* _SET TASK_
Rewrite the records from the line that contains "Screen dimensions: 228x155" through the end of the records as a Markdown table with the columns Row and Text, giving each line a row number and leaving out blank lines. Omit the pictures.

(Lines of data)

_____

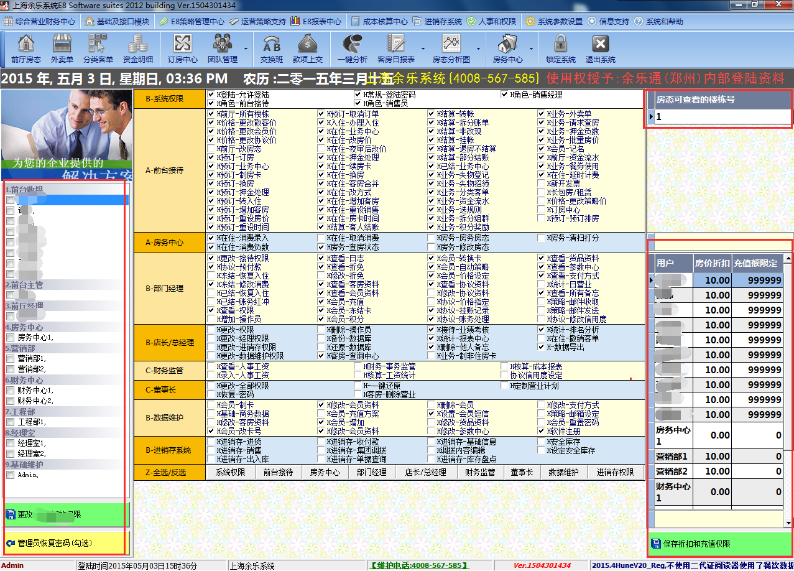This screenshot has width=794, height=571.
Task: Open the 前厅房态 toolbar icon
Action: (25, 49)
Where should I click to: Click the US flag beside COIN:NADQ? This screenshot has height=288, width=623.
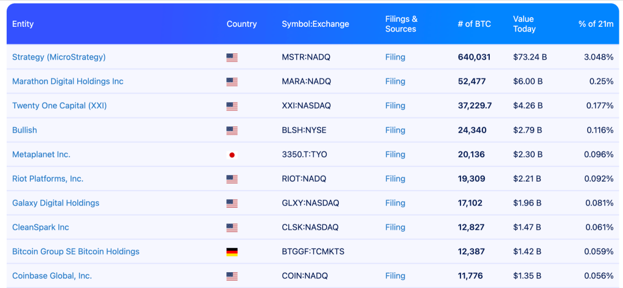click(232, 276)
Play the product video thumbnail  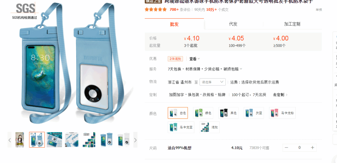point(19,140)
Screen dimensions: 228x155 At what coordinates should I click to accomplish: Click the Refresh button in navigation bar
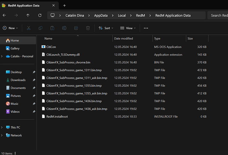pyautogui.click(x=40, y=16)
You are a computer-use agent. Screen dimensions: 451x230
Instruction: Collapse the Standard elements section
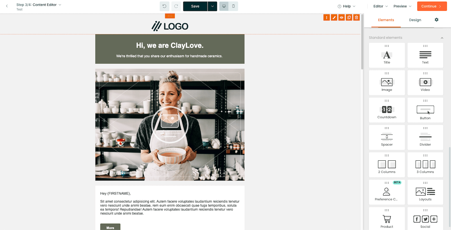click(442, 38)
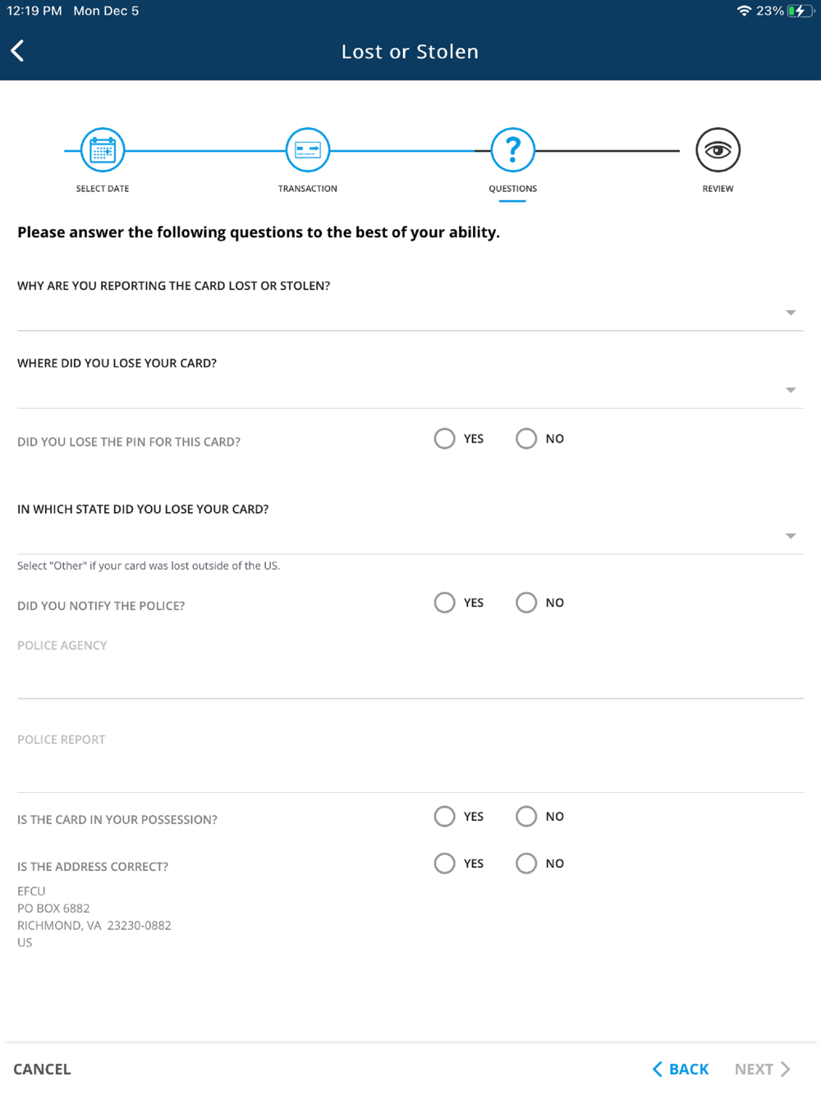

_____

* _TASK RESULT_
| Row | Text |
|---|---|
| 1 | Screen dimensions: 228x155 At what coordinates should I click to accomplish: Click the Refresh button in navigation bar |
| 2 | pyautogui.click(x=40, y=16) |
| 3 | You are a computer-use agent. Screen dimensions: 451x230 |
| 4 | Instruction: Collapse the Standard elements section |
| 5 | click(442, 38) |